Sebagai orang-orang Kristen yang baik, kita kiranya tidak hanya mengumpulkan harta dan kekayaan, tetapi juga
mau berbagi dengan orang lain yang berkekurangan, dan menyisihkan waktu untuk
mendengarkan kebijaksanaan dari Kristus. Kita juga tidak
ingin diatur atau dikuasai oleh uang dan kekayaan. Sebaliknya, kitalah yang harus mengaturnya, termasuk
membagi-baginya.
Di tengah-tengah
zaman dimana ada kecenderungan manusia untuk menomorsatukan harta kekayaan,
hidup yang konsumeristis, bekerja berlebihan guna mencari uang dan kurang
menyisihkan waktu untuk Tuhan dan keluarga, bergaya hidup yang sangat melekat
dengan gadget dan alat-alat komunikasi lain, berbisnis kotor, serta berlaku
tidak adil dan jahat demi mengumpulkan kekayaan, orang-orang Kristen
dituntut untuk tetap hidup dalam kebenaran, untuk mampu berbagi dengan yang
lain, untuk sanggup mempertahankan prinsip-prinsip dan nilai-nilai budaya yang
baik, untuk mengumpulkan kekayaan secara adil dan jujur, bekerja secara profesional, untuk tetap berpikir
dan berupaya akan hidup yang kekal.
Setiap kita
mengharapkan keselamatan baik di dunia ini maupun di akhirat. Keselamatan di
dunia ini dapat diartikan sebagai situasi aman, tenang, damai, bebas dari
segala gangguan. Keselamatan di akhirat berarti hidup yang kekal dimana kita
hidup tenang dan damai, bebas dari hukuman-hukuman yang menyakitkan. Untuk
meraih keselamatan itu kita mesti bersama dengan yang lain. Itu kita temukan
dalam keluarga, komunitas, lingkungan, stasi, paroki, rukun
warga atau rukun tetangga, dsb. Di kala kita berusaha untuk
memperoleh keselamatan kita, saat itu juga kita hendaknya mengingat orang lain
yang membutuhkan keselamatan yang sama. Maka, mari saling membangun dan saling
mendukung demi hidup dan keselamatan bersama. Aku tidak berarti tanpa dirimu.

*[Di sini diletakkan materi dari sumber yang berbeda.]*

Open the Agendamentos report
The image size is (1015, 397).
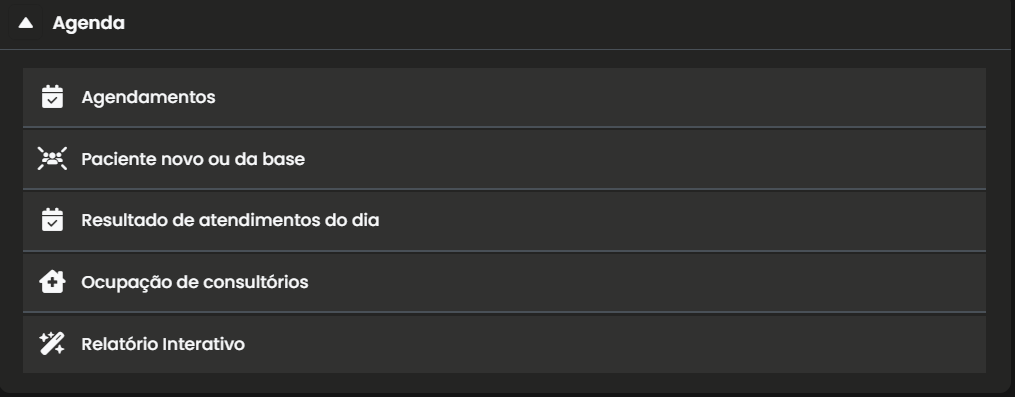point(504,97)
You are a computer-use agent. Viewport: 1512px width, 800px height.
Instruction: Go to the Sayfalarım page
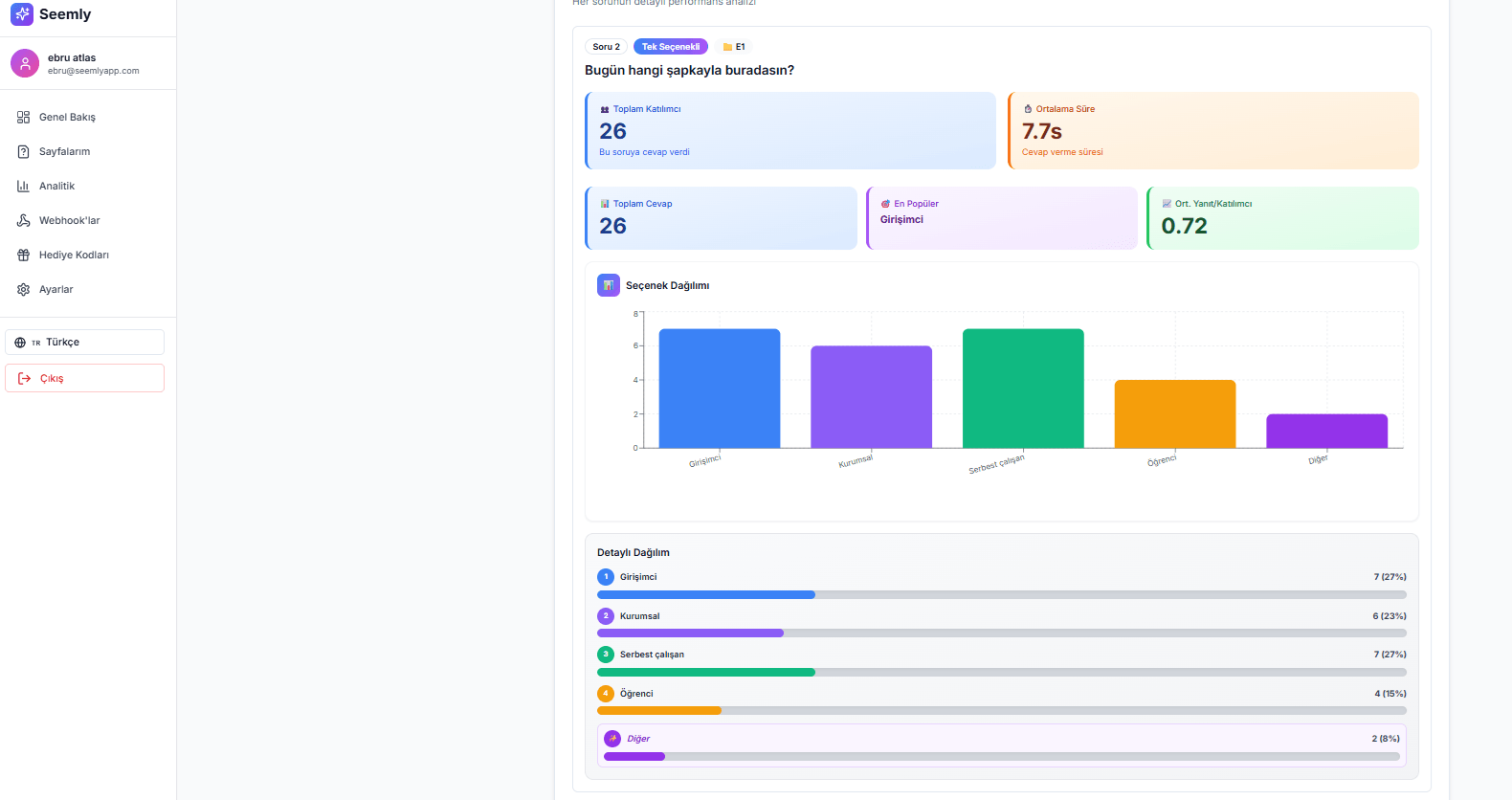[x=64, y=152]
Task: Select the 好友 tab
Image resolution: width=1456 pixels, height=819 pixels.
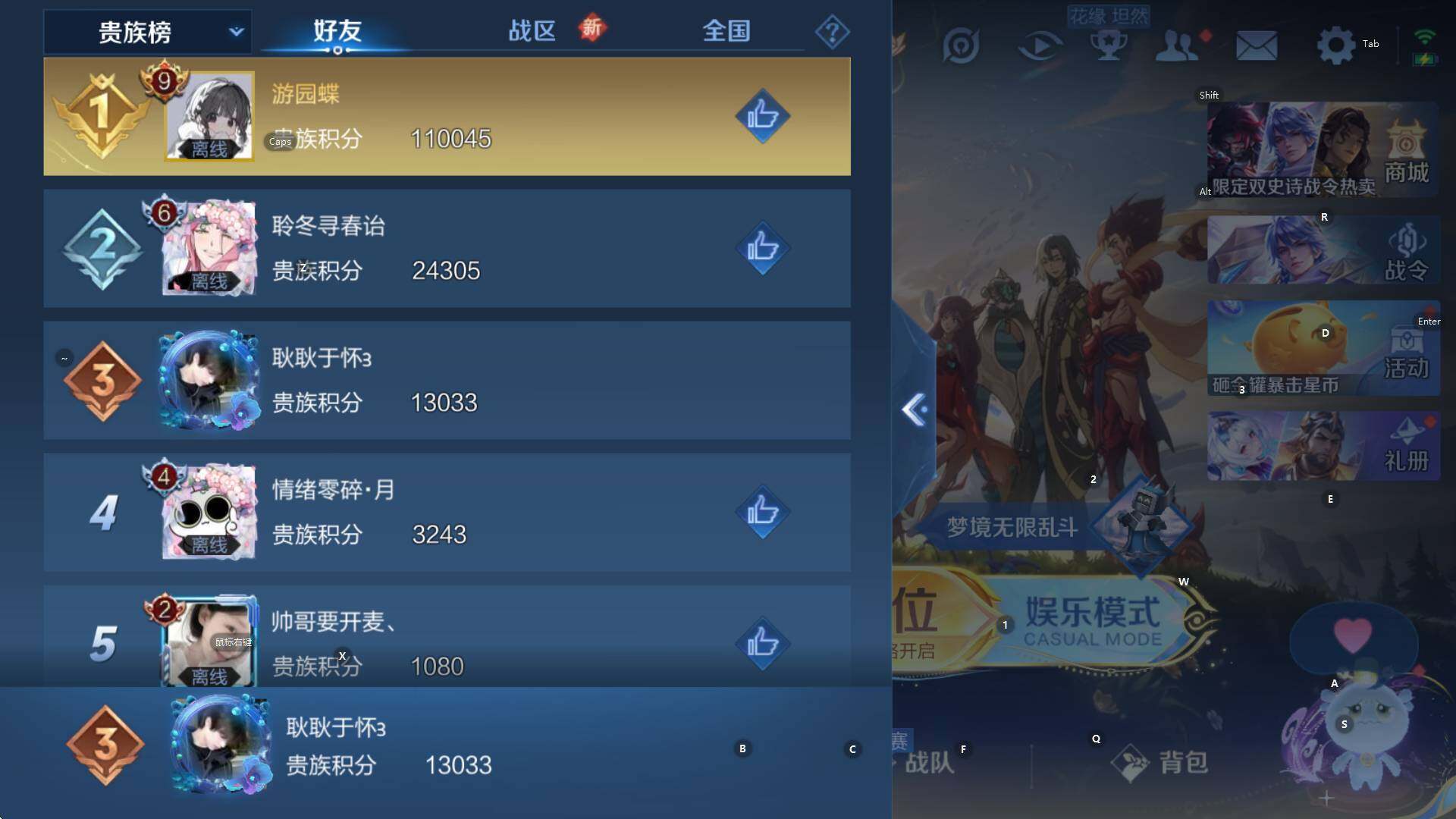Action: pyautogui.click(x=337, y=31)
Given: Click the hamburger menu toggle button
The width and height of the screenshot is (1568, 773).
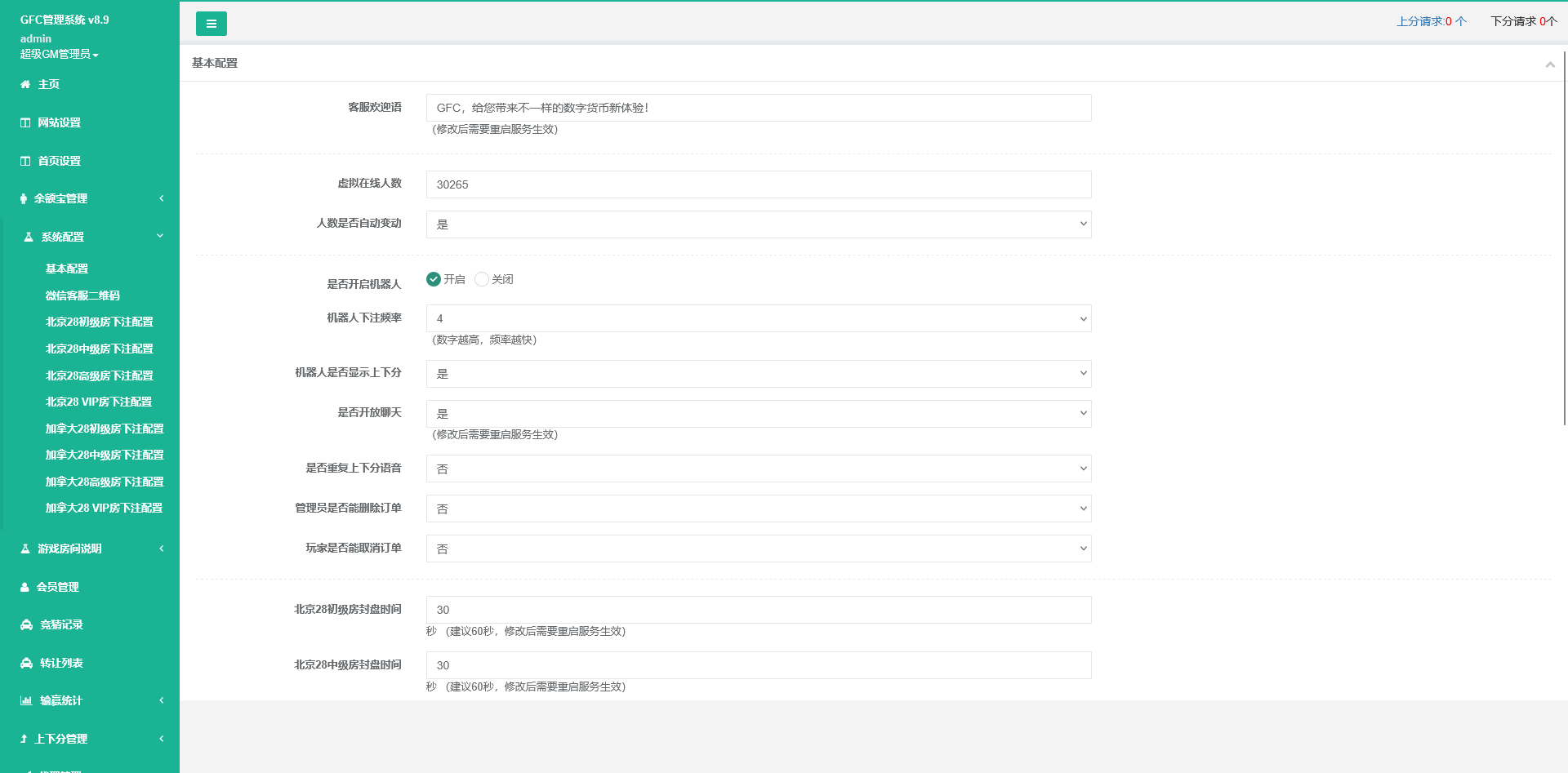Looking at the screenshot, I should click(x=211, y=24).
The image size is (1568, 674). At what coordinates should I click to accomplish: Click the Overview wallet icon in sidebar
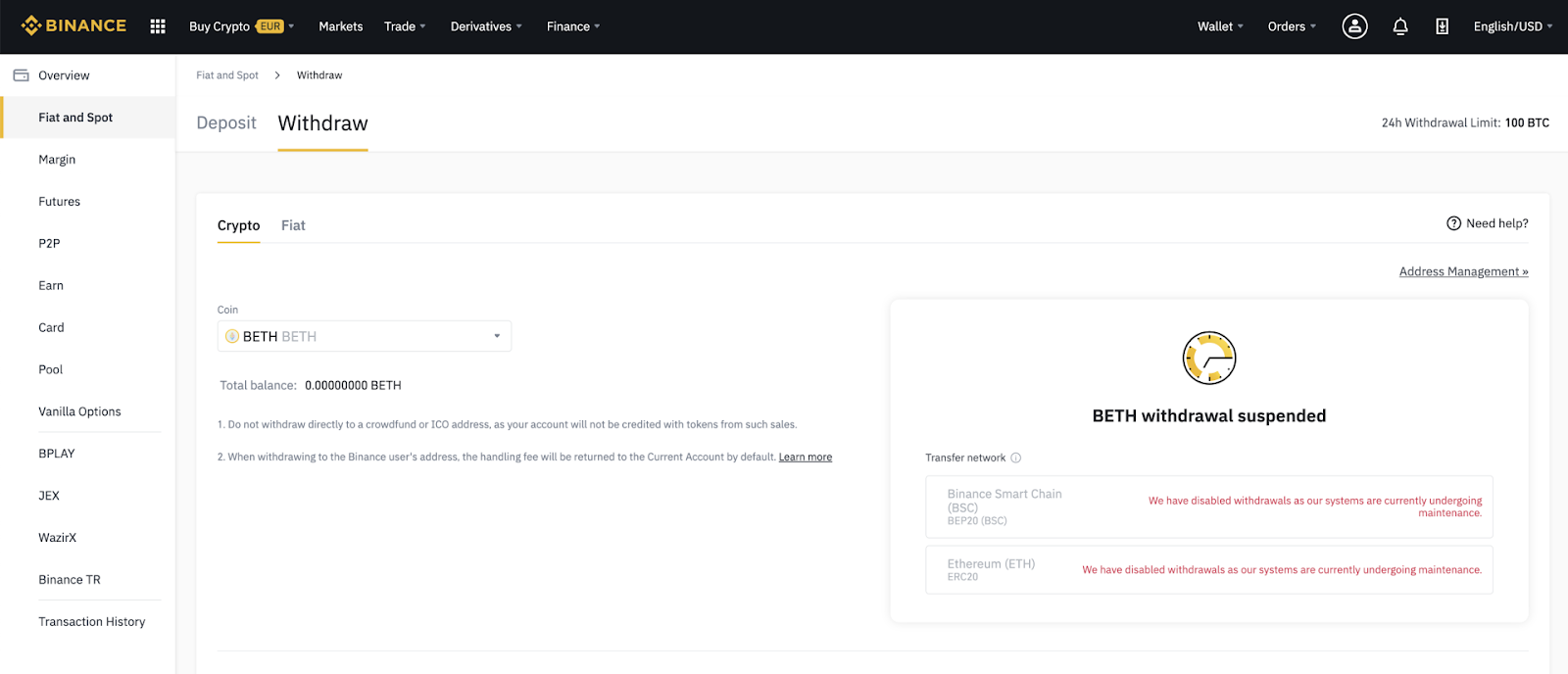(x=21, y=75)
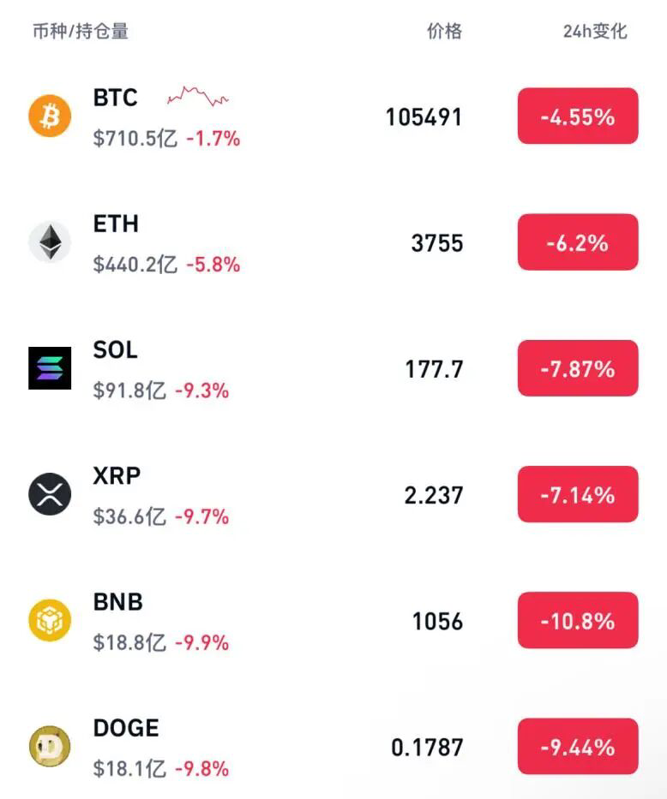Select the BTC price 105491
Viewport: 667px width, 799px height.
coord(424,117)
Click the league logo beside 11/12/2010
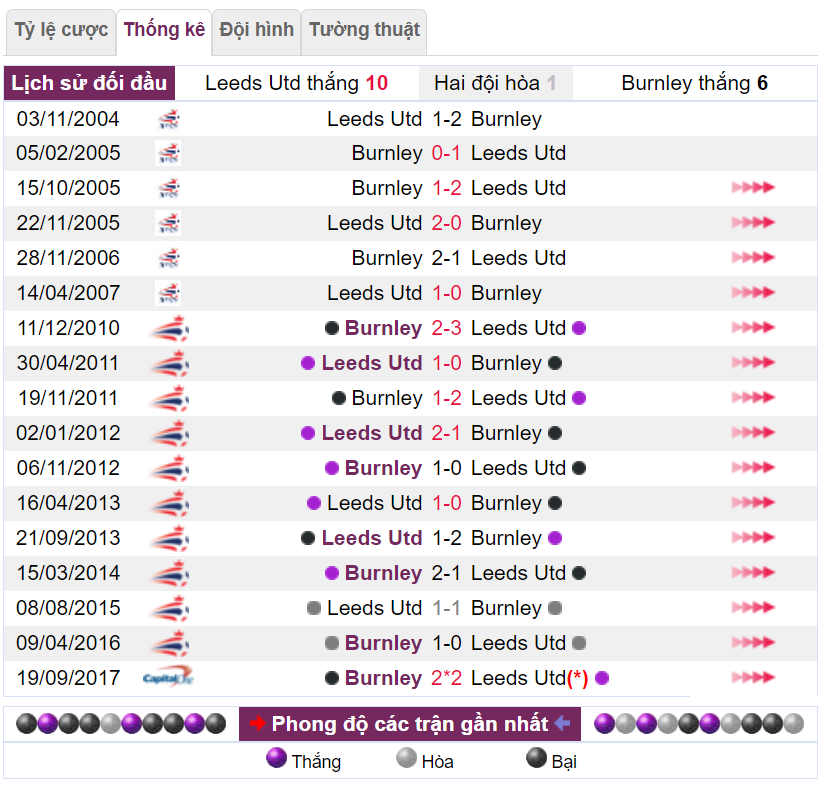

Aku tidak akan kaya tanpa yang lain. Aku tidak akan selamat tanpa kehadiran
sesamaku. Pedagang tidak berguna tanpa orang lain sebagai pembeli. Guru tidak
berfungsi tanpa murid yang membutuhkan pengajarannya. Para pengusaha tidak
berarti dan tidak berkembang tanpa orang lain yang menjadi bawahannya yang
menjalankan proses usahanya. Pemerintah tidak disebut pemerintah tanpa rakyat.
Hidup kita tidak mungkin menjadi baik bila sendirian. Hidup akan baik bila kita
bersama dan saling mendukung serta ada kerelaan untuk berbagi satu sama lain.
Kebijaksanaan
dari budaya kita mengajarkan kita untuk saling berbagi. Sudah merupakan kebiasaan bahwa pada hari raya tertentu yang berbeda agama berbagi dengan sesamanya yang tidak seiman. Yang kuat
hendaknya tidak menjadi harimau bagi yang lemah, melainkan menjadi pengayom dan
penolong. Demikian kita membangun hidup bersama yang berkualitas.
Untuk memperoleh
keselamatan yang kekal, hidup di dunia merupakan landasannya.
Hidup di dunia menentukan hidup kita di akhirat. Keselamatan pribadi penting namun tidak kalah pentingnya juga keselamatan
bersama. Kiranya keduanya bagaikan dua kumparan yang saling berhubungan. Yang
satu bergerak, yang lain pun ikut bergerak bagaikan suatu sistem sosial. Perikop Injil Markus di atas dapat menjadi pegangan kita untuk rela berbagi dengan sesama. Norma-norma sosial dan nilai-nilai budaya pantas dijunjung tinggi untuk membentuk karakter kita bersikap komuniter yang peduli dengan orang lain.